I pointed this name out a while back, and eventually took it off my list once all of the hype had died down. Well, it’s now back, so I thought I’d stick it back on the radar.
Back on April 11th VERU announced that their oral COVID drug candidate worked so well during their phase 3 trial that the independent monitoring committee administering the trial recommended cutting the trial short for ethical reasons.
The company then met with the FDA about submitting an Emergency Use Authorization (EUA) based on the trial results, which it submitted in due course on June 7th.
A couple of days ago, VERU announced that the New England Journal of Medicine Evidence published the full trial results. So finally we get to see under the hood all of the numbers the company has so far not provided.
https://evidence.nejm.org/doi/full/10.1056/EVIDoa2200145
Now, the NEJM Evidence is not the same as the NEJM. As they state in the announcement for NEJM Evidence, not everything submitted to them is worthy enough to get published.

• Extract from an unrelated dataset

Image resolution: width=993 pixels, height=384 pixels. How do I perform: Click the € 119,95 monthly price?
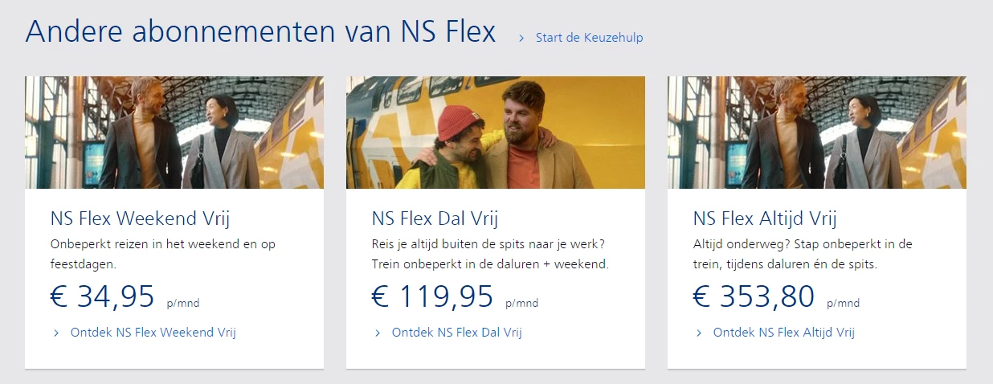(432, 296)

https://www.nejm.org/doi/full/10.1056/NEJMe2118588
If you peel back some of layers on the VERU trial and take a look at some of the numbers, one might begin to see why the NEJM took this approach and why that may not bode well for a future EUA approval, much less an outright FDA approval. The first doubts that things may not be up to snuff came from this NY Times article, which didn’t really delve into any of the specifics, other than to just say that the trial size was rather tiny all things consideredl and that cutting off trials so early is typically a bad idea. They suggested that a larger and more expansive trial would have been a better idea.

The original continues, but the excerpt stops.